Die Aussicht auf Arbeit und Wohlstand lockt viele junge Frauen aus Bangladesch zur Arbeit ins Ausland. Oft werden ihre Hoffnungen enttäuscht. CARE sorgt in einem Projekt für Aufklärung.

In vielen ländlichen Gegenden Bangladeschs herrscht große Armut. Die Suche nach Arbeit führt deshalb viele Menschen ins Ausland, meist in die Länder der arabischen Halbinsel. Das Geld, das sie von dort in die Heimat schicken, ist für viele Familien überlebenswichtig. Diese sogenannten Remittances sind zu einem wesentlichen Faktor für die wirtschaftliche Entwicklung des Landes geworden.

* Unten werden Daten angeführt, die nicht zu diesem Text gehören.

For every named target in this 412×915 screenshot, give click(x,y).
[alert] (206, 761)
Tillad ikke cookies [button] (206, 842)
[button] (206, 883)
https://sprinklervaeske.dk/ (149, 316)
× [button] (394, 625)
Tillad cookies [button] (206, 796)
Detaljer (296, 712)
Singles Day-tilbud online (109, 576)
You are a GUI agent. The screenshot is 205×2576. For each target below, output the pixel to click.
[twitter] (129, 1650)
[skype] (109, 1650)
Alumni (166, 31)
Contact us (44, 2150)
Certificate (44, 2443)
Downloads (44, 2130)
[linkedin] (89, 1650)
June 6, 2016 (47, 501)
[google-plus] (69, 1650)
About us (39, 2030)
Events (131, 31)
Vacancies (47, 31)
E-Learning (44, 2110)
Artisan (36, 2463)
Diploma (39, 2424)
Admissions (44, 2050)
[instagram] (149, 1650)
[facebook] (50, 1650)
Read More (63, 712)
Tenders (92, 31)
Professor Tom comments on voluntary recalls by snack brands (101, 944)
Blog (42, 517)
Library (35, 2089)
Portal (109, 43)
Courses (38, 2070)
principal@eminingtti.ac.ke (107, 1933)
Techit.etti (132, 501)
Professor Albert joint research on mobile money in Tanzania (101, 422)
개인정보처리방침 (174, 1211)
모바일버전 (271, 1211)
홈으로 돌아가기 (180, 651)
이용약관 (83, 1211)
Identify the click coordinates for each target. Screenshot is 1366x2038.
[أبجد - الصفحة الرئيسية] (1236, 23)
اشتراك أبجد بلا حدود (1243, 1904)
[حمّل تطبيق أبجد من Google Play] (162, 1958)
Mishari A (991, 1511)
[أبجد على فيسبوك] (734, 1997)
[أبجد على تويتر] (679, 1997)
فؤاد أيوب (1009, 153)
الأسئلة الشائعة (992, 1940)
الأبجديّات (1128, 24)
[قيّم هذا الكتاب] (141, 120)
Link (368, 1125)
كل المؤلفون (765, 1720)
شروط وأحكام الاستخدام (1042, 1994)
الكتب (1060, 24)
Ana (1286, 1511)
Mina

Deshalb wird die Arbeitsmigration inzwischen von staatlicher Seite gefördert und z.B. durch Berufstrainings unterstützt.  Junge Frauen wählen häufig den Weg ins Ausland oder werden von ihren Familien dazu gedrängt. Doch oft platzen die Träume von gut bezahlter Arbeit im Ausland. Denn die Betroffenen sind meist nur schlecht über ihre Rechte und mögliche Gefahren informiert. Von Vermittlungsagenturen, Zwischenhändlern und Arbeitgebern im Zielland werden sie oft ausgebeutet.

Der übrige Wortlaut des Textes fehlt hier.